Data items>
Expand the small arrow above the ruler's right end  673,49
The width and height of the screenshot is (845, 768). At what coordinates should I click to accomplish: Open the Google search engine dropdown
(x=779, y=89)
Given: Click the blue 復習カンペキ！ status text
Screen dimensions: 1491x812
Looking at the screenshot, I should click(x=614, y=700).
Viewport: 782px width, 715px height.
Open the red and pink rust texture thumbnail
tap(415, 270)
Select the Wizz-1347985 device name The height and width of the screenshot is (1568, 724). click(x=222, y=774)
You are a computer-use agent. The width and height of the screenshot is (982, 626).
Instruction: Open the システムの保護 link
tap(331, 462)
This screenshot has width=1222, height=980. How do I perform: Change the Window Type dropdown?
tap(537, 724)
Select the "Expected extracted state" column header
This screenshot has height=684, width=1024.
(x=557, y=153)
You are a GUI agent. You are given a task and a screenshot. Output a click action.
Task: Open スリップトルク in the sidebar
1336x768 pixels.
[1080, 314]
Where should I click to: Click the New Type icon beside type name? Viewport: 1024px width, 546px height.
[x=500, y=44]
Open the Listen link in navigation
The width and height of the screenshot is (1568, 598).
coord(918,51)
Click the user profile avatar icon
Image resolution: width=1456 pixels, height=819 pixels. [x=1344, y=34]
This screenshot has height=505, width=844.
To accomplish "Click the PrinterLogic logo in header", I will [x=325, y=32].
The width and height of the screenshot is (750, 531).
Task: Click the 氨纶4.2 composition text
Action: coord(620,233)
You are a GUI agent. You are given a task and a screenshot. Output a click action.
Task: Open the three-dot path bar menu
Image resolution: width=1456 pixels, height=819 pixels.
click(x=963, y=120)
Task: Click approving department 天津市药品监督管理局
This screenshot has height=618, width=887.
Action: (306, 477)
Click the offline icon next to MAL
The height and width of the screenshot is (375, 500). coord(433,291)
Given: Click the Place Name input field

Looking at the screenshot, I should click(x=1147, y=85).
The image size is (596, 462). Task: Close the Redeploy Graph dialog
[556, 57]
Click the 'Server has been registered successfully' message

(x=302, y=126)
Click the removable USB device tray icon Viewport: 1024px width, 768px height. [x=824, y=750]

GOAL> Could you output every line of the rows above as a JSON array of strings, one string per line, leaving out blank lines?

THE RESPONSE>
[
  "Expand the small arrow above the ruler's right end  673,49",
  "The width and height of the screenshot is (845, 768). At what coordinates should I click to accomplish: Open the Google search engine dropdown",
  "(x=779, y=89)",
  "Given: Click the blue 復習カンペキ！ status text",
  "Screen dimensions: 1491x812",
  "Looking at the screenshot, I should click(x=614, y=700).",
  "Viewport: 782px width, 715px height.",
  "Open the red and pink rust texture thumbnail",
  "tap(415, 270)",
  "Select the Wizz-1347985 device name The height and width of the screenshot is (1568, 724). click(x=222, y=774)",
  "You are a computer-use agent. The width and height of the screenshot is (982, 626).",
  "Instruction: Open the システムの保護 link",
  "tap(331, 462)",
  "This screenshot has width=1222, height=980. How do I perform: Change the Window Type dropdown?",
  "tap(537, 724)",
  "Select the \"Expected extracted state\" column header",
  "This screenshot has height=684, width=1024.",
  "(x=557, y=153)",
  "You are a GUI agent. You are given a task and a screenshot. Output a click action.",
  "Task: Open スリップトルク in the sidebar",
  "1336x768 pixels.",
  "[1080, 314]",
  "Where should I click to: Click the New Type icon beside type name? Viewport: 1024px width, 546px height.",
  "[x=500, y=44]",
  "Open the Listen link in navigation",
  "The width and height of the screenshot is (1568, 598).",
  "coord(918,51)",
  "Click the user profile avatar icon",
  "Image resolution: width=1456 pixels, height=819 pixels. [x=1344, y=34]",
  "This screenshot has height=505, width=844.",
  "To accomplish \"Click the PrinterLogic logo in header\", I will [x=325, y=32].",
  "The width and height of the screenshot is (750, 531).",
  "Task: Click the 氨纶4.2 composition text",
  "Action: coord(620,233)",
  "You are a GUI agent. You are given a task and a screenshot. Output a click action.",
  "Task: Open the three-dot path bar menu",
  "Image resolution: width=1456 pixels, height=819 pixels.",
  "click(x=963, y=120)",
  "Task: Click approving department 天津市药品监督管理局",
  "This screenshot has height=618, width=887.",
  "Action: (306, 477)",
  "Click the offline icon next to MAL",
  "The height and width of the screenshot is (375, 500). coord(433,291)",
  "Given: Click the Place Name input field",
  "Looking at the screenshot, I should click(x=1147, y=85).",
  "The image size is (596, 462). Task: Close the Redeploy Graph dialog",
  "[556, 57]",
  "Click the 'Server has been registered successfully' message",
  "(x=302, y=126)",
  "Click the removable USB device tray icon Viewport: 1024px width, 768px height. [x=824, y=750]"
]